PROMPT:
Please retype every line of the rows below, matching each character, and leave the pictures out of your answer.

##### ENTRIES SUPPLIED #####

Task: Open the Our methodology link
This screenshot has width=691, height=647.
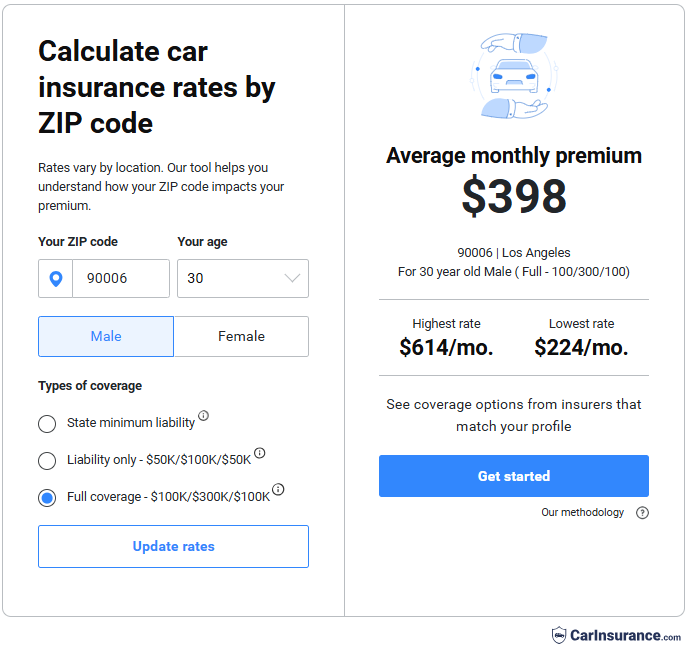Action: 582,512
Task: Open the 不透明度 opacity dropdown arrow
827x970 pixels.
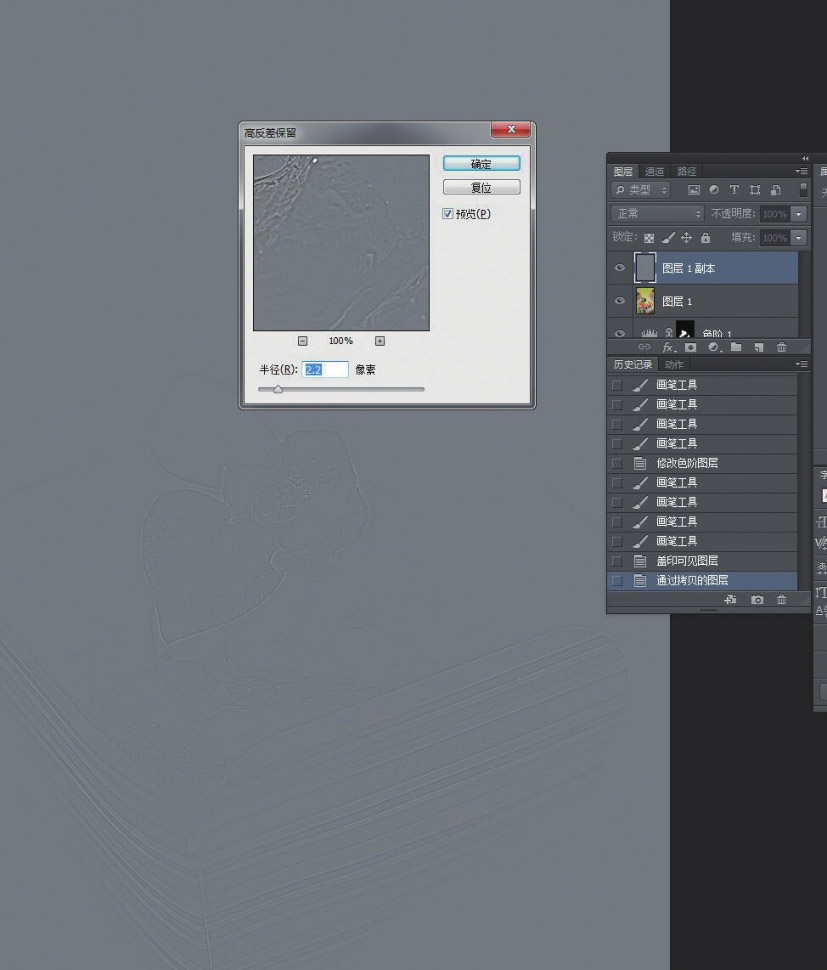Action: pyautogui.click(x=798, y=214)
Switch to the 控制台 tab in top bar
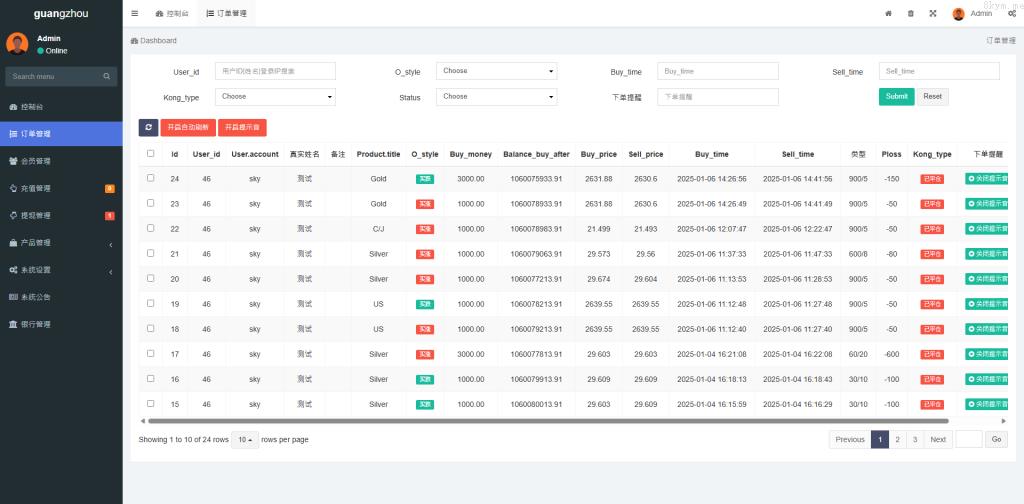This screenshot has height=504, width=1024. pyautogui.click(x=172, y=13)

#####

SOLUTION BELOW:
Task: Open the Our methodology link
This screenshot has width=691, height=647.
Action: 582,512
Task: Open the 不透明度 opacity dropdown arrow
827x970 pixels.
Action: pyautogui.click(x=798, y=214)
Switch to the 控制台 tab in top bar
This screenshot has height=504, width=1024. pyautogui.click(x=172, y=13)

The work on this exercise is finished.